Result (in JSON format)

  1. {
  2. "results" : [
  3. {
  4. "columns" : [
  5. {
  6. "name" : "PROGRAMM",
  7. "type" : "NUMBER"
  8. }
  9. ],
  10. "items" : [
  11. {
  12. "programm" : 9461
  13. },
  14. {
  15. "programm" : 4495
  16. },
  17. {
  18. "programm" : 9508
  19. },
  20. {
  21. "programm" : 2021
  22. }
  23. ]
  24. }
  25. ]
  26. }

Execution Plan

Environment X Environment Y Environment Z
Cost 51 51 45
Environment X

Environment Y

In this query we can see that using primary and foreign keys didn’t change the cost of the query, since the optimizer decided to do a full access to all tables, instead of a fast full access.

Environment Z

This are the indexes used to improve the cost of the query. It was also used the constraints defined from the previous environment.

  1. CREATE INDEX IX_ZTIPOSAULA_TIPO ON ZTIPOSAULA (tipo);
  2. CREATE INDEX IX_ZUCS_CODIGO_CURSO ON ZUCS(codigo, curso);

The first one is useful since the tipo column from ZTIPOSAULA is used in the HAVING clause to determine if a course has all types of classes.
This makes the HAVING statement have a cost of 13 instead of 37. In spite of this, the total cost of the query won’t change with this index.
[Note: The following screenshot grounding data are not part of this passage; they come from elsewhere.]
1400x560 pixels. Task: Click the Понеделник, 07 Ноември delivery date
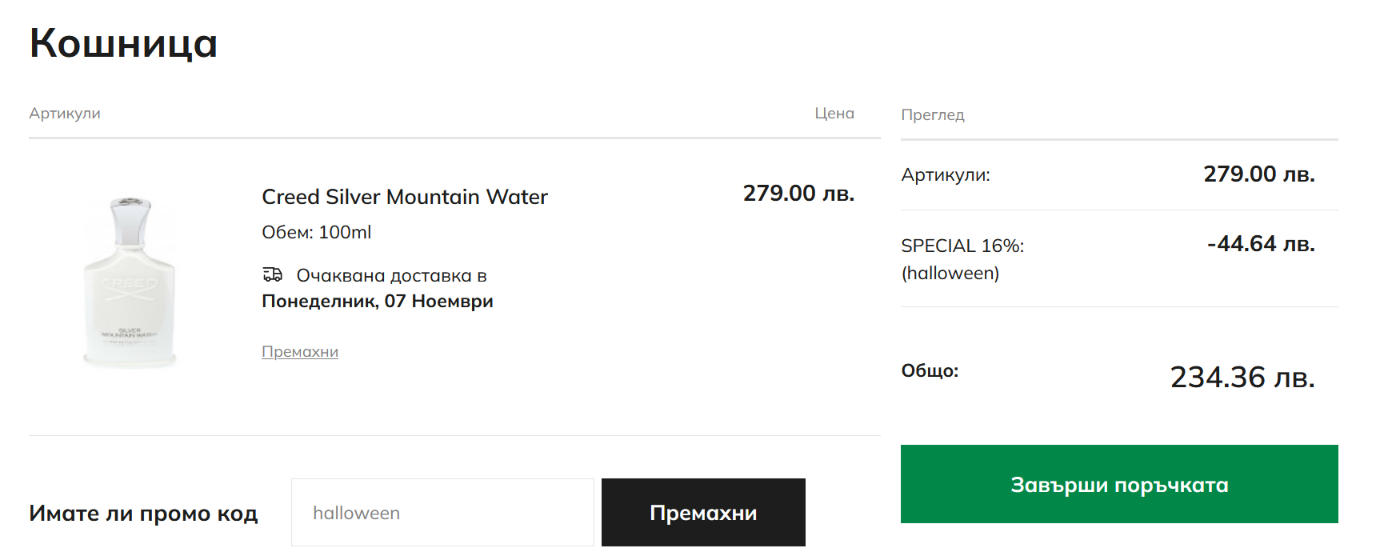tap(377, 302)
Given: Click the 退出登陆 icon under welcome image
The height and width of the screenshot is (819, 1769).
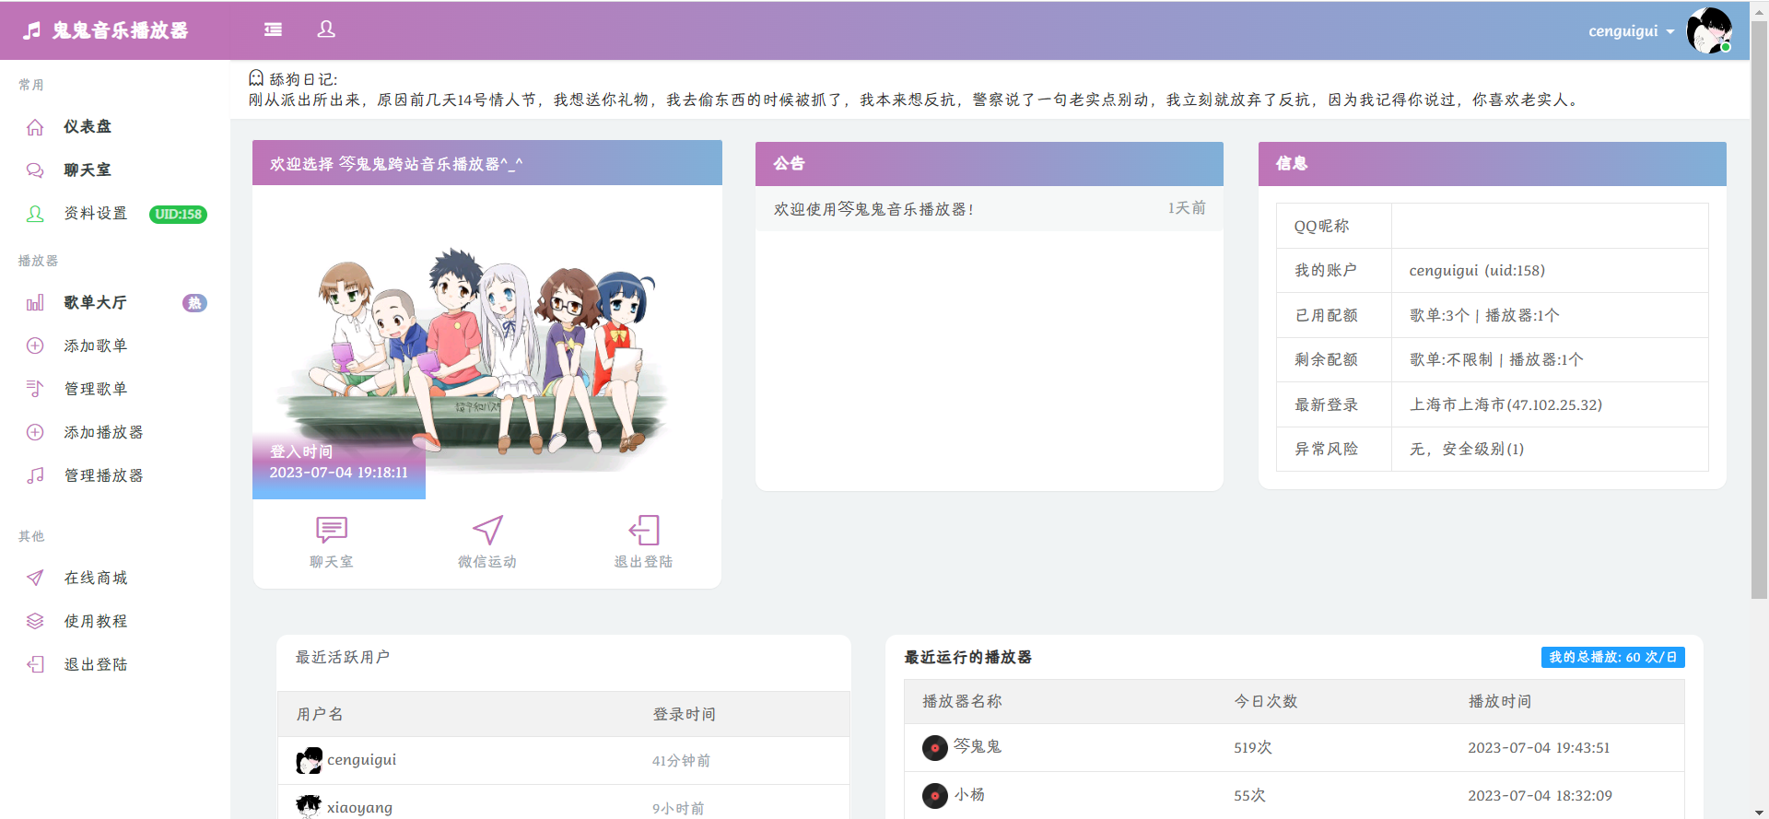Looking at the screenshot, I should (643, 531).
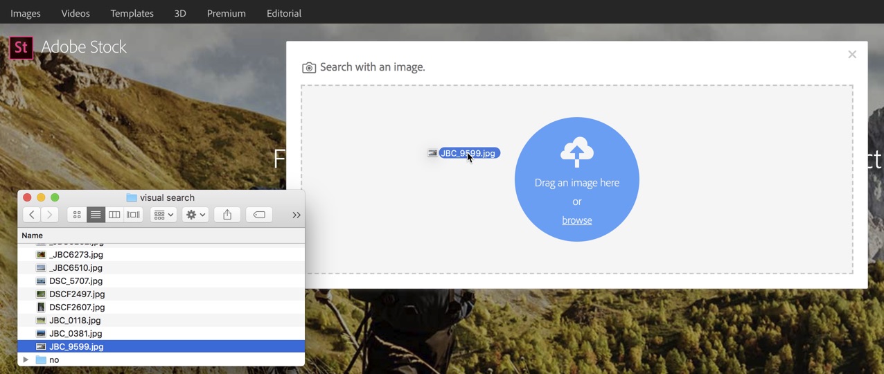Select the DSCF2497.jpg file
This screenshot has height=374, width=884.
click(x=77, y=294)
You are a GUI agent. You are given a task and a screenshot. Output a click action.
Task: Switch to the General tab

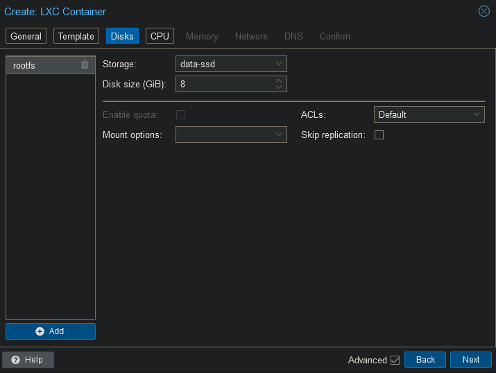[26, 36]
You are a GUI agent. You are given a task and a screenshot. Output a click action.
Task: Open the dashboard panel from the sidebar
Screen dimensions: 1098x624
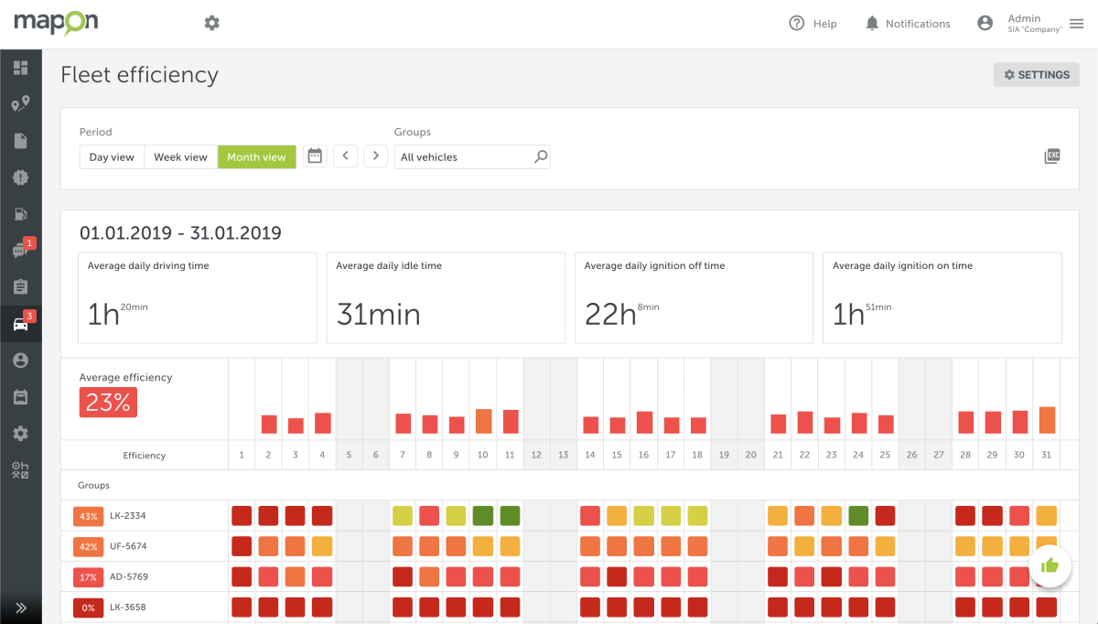pos(20,66)
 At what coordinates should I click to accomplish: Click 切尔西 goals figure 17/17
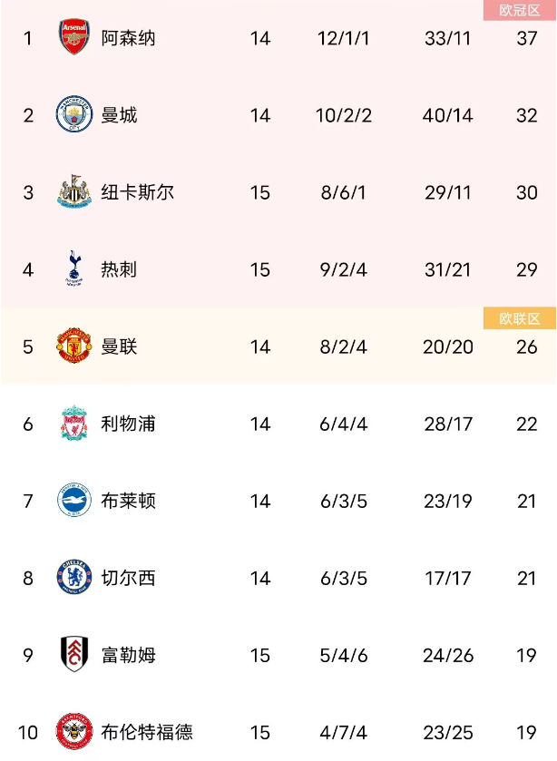(447, 579)
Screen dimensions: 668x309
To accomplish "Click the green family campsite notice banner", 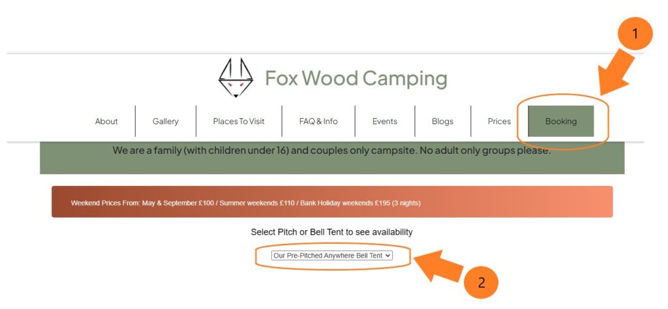I will tap(332, 158).
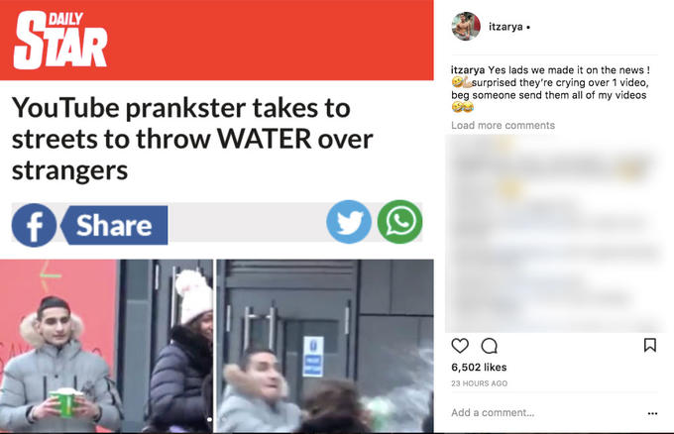Viewport: 674px width, 434px height.
Task: Save the post with the bookmark icon
Action: pyautogui.click(x=650, y=345)
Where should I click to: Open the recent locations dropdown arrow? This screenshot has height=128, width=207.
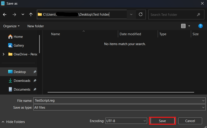point(23,15)
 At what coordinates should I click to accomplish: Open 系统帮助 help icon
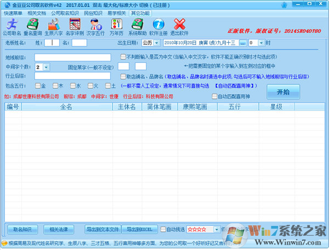coord(137,25)
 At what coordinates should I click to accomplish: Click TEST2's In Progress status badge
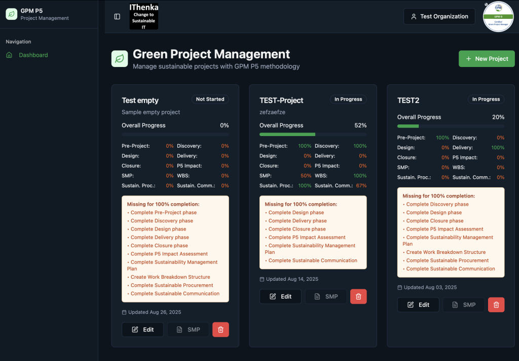point(486,100)
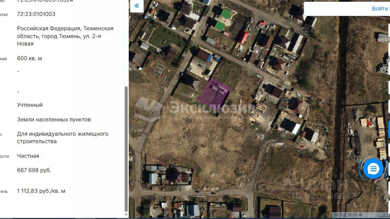Click the Войти login link
Image resolution: width=390 pixels, height=219 pixels.
[x=380, y=9]
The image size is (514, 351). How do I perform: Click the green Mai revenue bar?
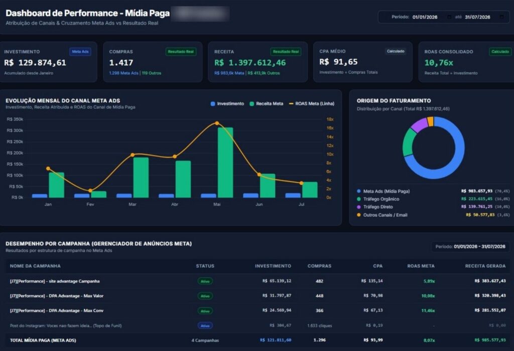[225, 162]
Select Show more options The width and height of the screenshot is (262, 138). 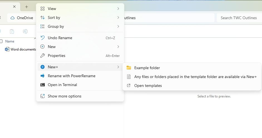click(x=65, y=96)
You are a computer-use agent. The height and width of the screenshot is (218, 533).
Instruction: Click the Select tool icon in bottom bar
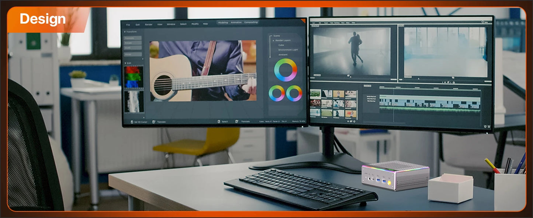pos(218,122)
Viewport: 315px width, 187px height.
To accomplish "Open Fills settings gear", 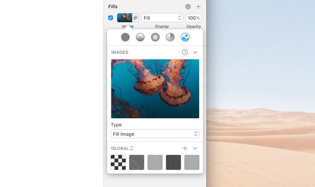I will (188, 6).
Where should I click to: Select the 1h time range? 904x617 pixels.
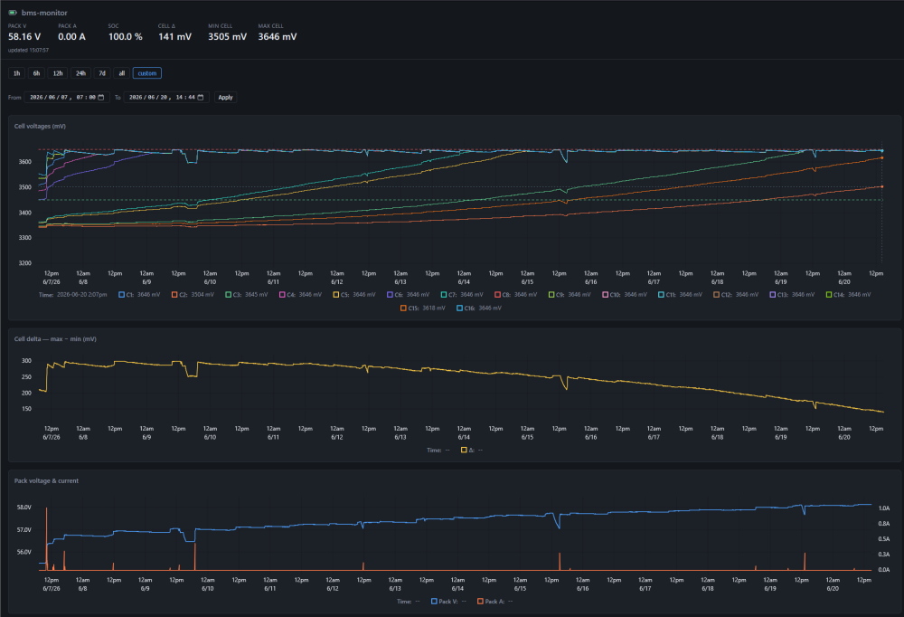(16, 73)

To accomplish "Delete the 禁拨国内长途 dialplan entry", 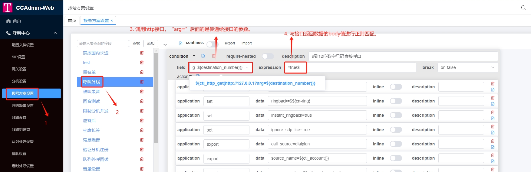I will tap(142, 53).
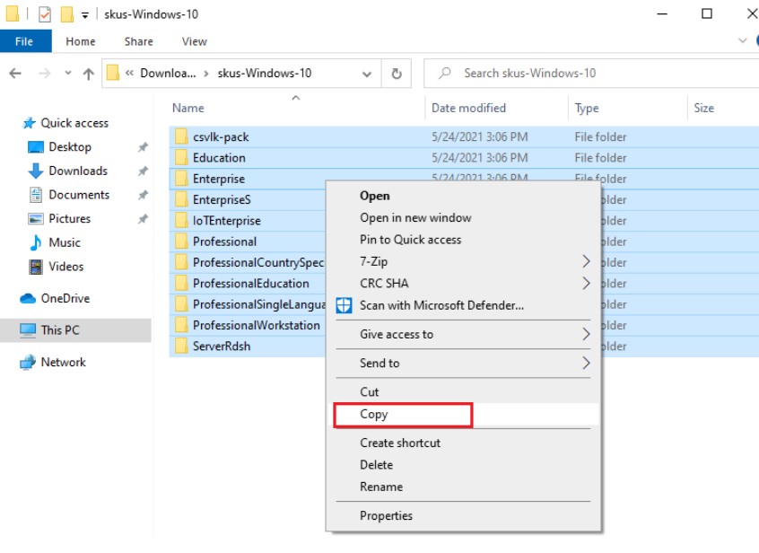The height and width of the screenshot is (553, 759).
Task: Switch to the View ribbon tab
Action: point(194,41)
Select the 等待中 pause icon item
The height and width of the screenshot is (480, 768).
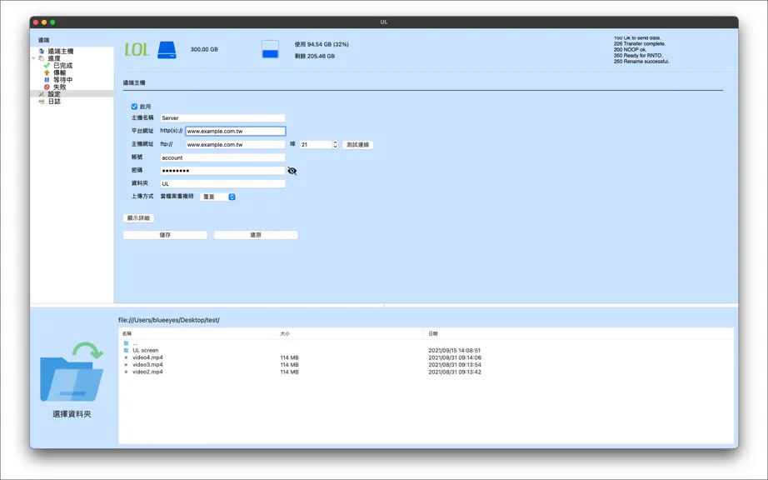[x=57, y=80]
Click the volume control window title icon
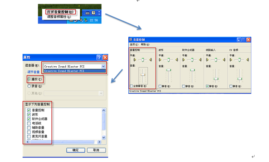Image resolution: width=269 pixels, height=162 pixels. [x=131, y=39]
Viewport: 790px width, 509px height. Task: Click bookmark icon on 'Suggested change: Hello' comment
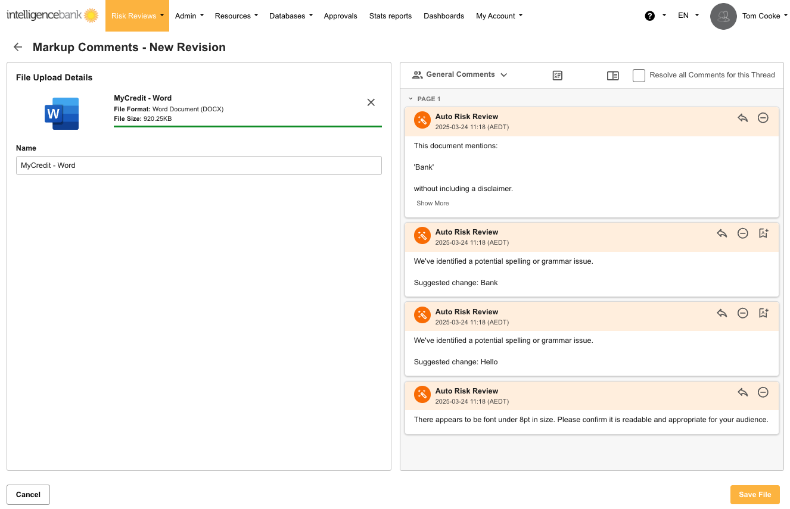pyautogui.click(x=763, y=313)
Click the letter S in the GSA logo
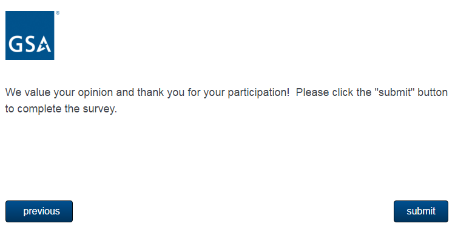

The second one is more useful because it reduces the cost of the hash join between ZUCS and ZTIPOSAULA. It uses a composite index with the columns codigo and curso.


Conclusion

Shortcut: To the top

We learned that the first thing to do when trying to optimize queries is to add the primary and foreign keys constraints since most queries this is where the cost was substantially lower. We also learned about query optimization, where different formulations can lead to very distinct results, such as doing unnecessary joins, complex operations, etc.

Moreover, the B-tree indexes reduced even further the cost of most queries. Our motto for adding them was to first add on columns used in joins. These columns most commonly refer to foreign keys, where, in some environments, such as Oracle SQL Developer, this is not done automatically. Additionally, we also added indexes to columns used in WHERE conditions.

Apart from single-column indexes, we also used composite indexes in more than one query to reduce the overall number of indexes (and their size).

Although we explored Bitmap indexes, they were not used since there isn’t any column that needs an index while having low cardinality, i.e., where columns have lots of duplicate values.

Finally, we also tried to experiment with MATERIALIZED VIEWS (reference to Query 3.1) that gave us better results but wasn’t explored in too much detail due to time constraints.

In conclusion, we learned a lot about query optimization in SQL and indexes during this project. In future work, we can further improve the results and keep learning, as this process could take some time before reaching an optimal solution for all queries.